**EXERCISE**
Using the data below, output the first line and every line after it up to and including the line containing "The image size is (746, 458).", exactly as written and with nothing added.

━━━━━━━━━━

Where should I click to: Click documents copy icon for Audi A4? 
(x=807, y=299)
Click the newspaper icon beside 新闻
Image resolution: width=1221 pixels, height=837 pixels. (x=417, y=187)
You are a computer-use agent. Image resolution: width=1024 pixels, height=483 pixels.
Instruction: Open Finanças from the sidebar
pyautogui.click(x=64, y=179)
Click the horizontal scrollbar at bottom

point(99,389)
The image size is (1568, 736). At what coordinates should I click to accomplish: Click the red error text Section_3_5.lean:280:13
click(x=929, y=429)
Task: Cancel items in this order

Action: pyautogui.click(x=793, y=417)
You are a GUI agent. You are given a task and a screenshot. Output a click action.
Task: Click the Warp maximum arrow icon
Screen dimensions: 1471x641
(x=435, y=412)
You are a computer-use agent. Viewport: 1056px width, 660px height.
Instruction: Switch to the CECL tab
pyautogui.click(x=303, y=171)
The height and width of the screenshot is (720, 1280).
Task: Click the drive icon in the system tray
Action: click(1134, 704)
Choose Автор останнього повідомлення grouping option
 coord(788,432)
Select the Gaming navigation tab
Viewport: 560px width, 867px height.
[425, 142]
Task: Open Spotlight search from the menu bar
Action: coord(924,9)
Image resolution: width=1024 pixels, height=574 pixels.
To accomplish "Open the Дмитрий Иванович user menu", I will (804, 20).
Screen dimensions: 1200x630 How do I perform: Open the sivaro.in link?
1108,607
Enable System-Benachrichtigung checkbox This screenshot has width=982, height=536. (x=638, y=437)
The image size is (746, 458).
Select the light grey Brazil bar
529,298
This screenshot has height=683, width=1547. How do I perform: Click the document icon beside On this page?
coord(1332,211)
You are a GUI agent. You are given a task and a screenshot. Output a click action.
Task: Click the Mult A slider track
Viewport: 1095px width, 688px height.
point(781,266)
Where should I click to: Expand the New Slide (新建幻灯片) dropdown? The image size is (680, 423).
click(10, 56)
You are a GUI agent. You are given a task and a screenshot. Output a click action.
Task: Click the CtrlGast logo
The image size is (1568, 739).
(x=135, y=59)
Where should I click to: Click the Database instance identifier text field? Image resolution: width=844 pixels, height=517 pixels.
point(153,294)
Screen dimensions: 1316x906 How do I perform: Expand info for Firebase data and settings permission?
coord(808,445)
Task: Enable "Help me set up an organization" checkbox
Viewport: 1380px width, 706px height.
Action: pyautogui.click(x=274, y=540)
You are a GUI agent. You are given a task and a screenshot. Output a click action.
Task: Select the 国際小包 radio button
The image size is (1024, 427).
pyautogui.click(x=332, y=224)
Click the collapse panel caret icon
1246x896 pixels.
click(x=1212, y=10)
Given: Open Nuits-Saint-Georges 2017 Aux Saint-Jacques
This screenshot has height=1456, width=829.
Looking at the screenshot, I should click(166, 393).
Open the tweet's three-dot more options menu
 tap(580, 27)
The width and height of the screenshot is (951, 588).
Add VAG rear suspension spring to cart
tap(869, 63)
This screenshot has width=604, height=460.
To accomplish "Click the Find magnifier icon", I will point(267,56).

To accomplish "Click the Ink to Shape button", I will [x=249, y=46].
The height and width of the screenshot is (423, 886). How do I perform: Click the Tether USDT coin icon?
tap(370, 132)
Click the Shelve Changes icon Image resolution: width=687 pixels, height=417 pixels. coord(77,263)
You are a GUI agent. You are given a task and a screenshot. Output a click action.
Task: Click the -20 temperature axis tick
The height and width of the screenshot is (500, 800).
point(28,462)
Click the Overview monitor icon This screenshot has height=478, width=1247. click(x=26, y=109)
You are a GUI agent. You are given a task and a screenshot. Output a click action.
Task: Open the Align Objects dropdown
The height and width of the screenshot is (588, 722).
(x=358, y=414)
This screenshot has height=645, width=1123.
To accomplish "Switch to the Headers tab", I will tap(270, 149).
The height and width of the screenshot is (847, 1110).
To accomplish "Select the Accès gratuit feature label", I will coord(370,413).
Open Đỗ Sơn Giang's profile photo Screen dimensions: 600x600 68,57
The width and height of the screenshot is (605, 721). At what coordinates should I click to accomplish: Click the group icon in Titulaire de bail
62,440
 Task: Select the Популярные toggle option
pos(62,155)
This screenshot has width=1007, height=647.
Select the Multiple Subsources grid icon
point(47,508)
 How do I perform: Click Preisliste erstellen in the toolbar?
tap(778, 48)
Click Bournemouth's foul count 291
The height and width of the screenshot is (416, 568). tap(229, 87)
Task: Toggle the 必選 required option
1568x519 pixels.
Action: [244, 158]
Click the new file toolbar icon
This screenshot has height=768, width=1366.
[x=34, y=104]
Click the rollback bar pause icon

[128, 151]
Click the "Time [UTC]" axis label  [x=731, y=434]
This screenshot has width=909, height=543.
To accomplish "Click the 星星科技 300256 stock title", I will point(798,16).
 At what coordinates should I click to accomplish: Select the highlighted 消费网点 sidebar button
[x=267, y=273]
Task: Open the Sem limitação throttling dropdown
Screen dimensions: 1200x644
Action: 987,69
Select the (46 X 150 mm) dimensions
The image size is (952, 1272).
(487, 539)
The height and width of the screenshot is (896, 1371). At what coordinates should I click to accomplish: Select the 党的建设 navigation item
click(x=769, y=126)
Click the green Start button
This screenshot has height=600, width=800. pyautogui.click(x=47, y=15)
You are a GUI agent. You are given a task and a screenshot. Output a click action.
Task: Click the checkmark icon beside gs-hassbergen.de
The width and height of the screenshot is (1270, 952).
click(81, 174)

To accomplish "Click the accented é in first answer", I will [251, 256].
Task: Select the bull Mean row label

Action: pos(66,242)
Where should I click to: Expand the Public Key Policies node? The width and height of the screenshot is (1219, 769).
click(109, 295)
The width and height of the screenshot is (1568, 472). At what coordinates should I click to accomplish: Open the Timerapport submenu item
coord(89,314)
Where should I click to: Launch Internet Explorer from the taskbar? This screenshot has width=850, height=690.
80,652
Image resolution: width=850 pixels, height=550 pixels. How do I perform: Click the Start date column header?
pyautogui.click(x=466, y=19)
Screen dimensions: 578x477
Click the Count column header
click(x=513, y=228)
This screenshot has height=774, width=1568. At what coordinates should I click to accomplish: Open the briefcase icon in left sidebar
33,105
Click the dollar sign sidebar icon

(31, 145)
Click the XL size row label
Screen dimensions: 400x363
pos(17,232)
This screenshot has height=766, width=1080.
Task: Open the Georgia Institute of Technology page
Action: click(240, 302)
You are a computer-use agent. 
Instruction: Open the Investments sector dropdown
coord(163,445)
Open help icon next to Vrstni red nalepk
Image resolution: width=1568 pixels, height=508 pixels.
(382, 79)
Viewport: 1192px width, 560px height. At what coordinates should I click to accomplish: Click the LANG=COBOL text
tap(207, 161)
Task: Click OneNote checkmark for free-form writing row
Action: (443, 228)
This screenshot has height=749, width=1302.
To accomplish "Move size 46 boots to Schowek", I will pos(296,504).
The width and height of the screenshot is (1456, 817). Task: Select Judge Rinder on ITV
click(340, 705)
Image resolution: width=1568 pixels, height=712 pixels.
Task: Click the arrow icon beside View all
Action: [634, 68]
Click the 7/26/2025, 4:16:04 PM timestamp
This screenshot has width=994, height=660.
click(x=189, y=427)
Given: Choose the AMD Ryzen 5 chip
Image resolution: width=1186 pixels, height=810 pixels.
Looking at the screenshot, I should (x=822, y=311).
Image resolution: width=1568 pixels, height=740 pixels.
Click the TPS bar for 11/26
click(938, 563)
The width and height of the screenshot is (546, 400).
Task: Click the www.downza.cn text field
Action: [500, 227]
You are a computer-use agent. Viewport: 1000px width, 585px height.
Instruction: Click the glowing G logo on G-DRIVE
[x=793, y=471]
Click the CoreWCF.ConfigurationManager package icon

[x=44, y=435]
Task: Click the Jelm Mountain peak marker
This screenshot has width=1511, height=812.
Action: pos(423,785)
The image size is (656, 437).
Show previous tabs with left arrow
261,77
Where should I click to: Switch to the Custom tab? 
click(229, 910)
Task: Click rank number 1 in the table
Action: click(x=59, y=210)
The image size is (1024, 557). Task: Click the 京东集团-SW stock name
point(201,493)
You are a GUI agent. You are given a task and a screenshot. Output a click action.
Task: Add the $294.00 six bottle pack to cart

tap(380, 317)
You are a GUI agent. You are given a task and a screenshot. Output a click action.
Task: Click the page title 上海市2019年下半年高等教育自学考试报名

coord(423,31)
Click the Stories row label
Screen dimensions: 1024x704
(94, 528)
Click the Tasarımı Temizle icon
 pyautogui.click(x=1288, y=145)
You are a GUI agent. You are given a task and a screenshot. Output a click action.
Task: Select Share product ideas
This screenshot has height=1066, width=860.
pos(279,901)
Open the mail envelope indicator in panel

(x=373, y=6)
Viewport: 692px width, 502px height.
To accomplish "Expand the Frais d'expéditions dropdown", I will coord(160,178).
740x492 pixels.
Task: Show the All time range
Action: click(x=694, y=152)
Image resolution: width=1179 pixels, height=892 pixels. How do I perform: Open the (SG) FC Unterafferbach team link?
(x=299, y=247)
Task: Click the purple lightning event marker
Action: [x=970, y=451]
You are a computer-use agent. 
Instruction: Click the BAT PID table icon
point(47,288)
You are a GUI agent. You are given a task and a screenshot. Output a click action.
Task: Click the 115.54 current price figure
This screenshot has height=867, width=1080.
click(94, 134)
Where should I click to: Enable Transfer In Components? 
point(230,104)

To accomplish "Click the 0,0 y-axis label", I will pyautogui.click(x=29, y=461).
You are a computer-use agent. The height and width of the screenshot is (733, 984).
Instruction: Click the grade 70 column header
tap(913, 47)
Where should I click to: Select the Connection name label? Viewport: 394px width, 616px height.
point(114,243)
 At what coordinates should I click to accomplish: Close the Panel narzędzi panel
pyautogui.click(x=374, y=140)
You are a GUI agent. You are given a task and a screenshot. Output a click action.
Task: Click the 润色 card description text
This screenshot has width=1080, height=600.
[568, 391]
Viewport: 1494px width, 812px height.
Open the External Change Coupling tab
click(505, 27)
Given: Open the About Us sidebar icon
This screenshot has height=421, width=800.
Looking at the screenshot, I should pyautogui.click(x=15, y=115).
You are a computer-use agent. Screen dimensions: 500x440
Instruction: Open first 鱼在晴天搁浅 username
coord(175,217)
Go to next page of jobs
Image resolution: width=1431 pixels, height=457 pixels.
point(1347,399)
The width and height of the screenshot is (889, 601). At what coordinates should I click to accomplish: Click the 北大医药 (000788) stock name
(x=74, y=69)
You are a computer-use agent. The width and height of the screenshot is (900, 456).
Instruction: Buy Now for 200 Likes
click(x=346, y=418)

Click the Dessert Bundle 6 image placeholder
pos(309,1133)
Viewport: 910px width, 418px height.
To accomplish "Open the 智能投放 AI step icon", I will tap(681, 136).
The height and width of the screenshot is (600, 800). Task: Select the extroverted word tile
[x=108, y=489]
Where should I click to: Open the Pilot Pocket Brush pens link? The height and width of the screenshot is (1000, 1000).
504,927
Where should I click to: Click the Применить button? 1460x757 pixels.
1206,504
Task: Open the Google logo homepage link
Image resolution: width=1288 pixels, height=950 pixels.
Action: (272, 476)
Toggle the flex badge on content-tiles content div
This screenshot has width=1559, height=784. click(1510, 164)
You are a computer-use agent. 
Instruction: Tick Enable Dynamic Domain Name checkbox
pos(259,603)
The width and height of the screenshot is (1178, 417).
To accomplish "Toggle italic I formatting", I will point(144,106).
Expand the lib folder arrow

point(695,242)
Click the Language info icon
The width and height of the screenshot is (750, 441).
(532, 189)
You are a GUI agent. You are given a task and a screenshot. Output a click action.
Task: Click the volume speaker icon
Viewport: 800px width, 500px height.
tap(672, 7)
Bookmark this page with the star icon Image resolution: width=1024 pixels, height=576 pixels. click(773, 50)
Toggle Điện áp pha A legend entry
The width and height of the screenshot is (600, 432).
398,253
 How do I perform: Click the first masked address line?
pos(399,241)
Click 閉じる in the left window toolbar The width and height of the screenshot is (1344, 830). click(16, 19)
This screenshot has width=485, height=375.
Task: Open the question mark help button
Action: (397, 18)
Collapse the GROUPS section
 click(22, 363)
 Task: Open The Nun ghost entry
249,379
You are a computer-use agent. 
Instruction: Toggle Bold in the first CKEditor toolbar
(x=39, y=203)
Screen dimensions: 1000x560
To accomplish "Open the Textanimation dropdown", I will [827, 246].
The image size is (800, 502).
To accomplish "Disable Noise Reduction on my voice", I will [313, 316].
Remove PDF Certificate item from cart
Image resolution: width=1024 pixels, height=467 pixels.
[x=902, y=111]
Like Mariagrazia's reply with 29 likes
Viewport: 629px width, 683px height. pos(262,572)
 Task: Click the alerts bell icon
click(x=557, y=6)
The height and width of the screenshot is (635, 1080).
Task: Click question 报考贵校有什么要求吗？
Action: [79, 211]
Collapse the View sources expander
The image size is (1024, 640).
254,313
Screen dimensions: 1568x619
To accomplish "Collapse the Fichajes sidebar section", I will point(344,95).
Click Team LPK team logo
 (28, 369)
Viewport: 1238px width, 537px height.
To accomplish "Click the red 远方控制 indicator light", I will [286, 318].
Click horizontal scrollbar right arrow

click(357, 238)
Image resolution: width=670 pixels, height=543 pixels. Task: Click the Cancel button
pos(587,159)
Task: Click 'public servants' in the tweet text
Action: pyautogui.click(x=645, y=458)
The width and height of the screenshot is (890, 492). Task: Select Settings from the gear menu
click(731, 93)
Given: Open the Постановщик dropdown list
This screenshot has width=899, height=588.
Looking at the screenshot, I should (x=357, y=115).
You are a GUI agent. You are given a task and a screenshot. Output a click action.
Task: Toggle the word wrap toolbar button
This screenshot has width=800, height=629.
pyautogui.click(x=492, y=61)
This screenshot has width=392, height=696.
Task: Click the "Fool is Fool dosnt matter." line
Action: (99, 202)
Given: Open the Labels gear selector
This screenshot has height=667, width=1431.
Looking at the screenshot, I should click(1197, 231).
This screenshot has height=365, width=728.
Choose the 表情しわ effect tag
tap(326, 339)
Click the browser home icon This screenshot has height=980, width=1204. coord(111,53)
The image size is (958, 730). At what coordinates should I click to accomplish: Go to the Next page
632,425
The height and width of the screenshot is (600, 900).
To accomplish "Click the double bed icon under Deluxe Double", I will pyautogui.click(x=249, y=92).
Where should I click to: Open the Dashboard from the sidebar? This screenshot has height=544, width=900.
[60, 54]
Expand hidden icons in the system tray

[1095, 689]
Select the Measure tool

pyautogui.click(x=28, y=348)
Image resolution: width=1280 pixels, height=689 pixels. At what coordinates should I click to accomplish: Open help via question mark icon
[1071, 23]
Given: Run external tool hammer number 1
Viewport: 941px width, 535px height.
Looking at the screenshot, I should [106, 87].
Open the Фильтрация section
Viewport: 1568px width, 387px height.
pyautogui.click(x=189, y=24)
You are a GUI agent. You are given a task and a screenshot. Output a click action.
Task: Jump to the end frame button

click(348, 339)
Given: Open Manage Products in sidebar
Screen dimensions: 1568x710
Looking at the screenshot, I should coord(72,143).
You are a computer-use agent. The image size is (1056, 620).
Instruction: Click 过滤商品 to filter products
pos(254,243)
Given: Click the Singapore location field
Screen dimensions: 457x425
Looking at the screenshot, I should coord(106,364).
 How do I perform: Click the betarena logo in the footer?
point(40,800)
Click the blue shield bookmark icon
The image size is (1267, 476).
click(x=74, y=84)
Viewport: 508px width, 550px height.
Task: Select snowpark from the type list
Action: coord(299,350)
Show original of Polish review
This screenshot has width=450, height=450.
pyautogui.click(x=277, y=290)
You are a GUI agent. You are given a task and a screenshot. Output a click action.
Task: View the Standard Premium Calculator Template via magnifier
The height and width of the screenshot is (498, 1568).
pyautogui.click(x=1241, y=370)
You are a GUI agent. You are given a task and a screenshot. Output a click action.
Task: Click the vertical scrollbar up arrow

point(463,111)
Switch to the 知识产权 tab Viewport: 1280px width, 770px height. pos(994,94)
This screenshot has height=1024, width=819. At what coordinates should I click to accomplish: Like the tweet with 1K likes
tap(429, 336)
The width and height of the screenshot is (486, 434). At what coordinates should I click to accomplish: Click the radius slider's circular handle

━━━━━━━━━━

**SOLUTION BELOW**
Where should I click to: Click documents copy icon for Audi A4? 
(x=807, y=299)
Click the newspaper icon beside 新闻
Image resolution: width=1221 pixels, height=837 pixels. (x=417, y=187)
You are a computer-use agent. Image resolution: width=1024 pixels, height=483 pixels.
Instruction: Open Finanças from the sidebar
pyautogui.click(x=64, y=179)
Click the horizontal scrollbar at bottom

point(99,389)
The image size is (1568, 736). At what coordinates should I click to accomplish: Click the red error text Section_3_5.lean:280:13
click(x=929, y=429)
Task: Cancel items in this order

Action: pyautogui.click(x=793, y=417)
You are a GUI agent. You are given a task and a screenshot. Output a click action.
Task: Click the Warp maximum arrow icon
Screen dimensions: 1471x641
(x=435, y=412)
You are a computer-use agent. Viewport: 1056px width, 660px height.
Instruction: Switch to the CECL tab
pyautogui.click(x=303, y=171)
The height and width of the screenshot is (720, 1280).
Task: Click the drive icon in the system tray
Action: click(1134, 704)
Choose Автор останнього повідомлення grouping option
 coord(788,432)
Select the Gaming navigation tab
Viewport: 560px width, 867px height.
[425, 142]
Task: Open Spotlight search from the menu bar
Action: coord(924,9)
Image resolution: width=1024 pixels, height=574 pixels.
To accomplish "Open the Дмитрий Иванович user menu", I will (804, 20).
Screen dimensions: 1200x630 How do I perform: Open the sivaro.in link?
1108,607
Enable System-Benachrichtigung checkbox This screenshot has width=982, height=536. (x=638, y=437)
The image size is (746, 458).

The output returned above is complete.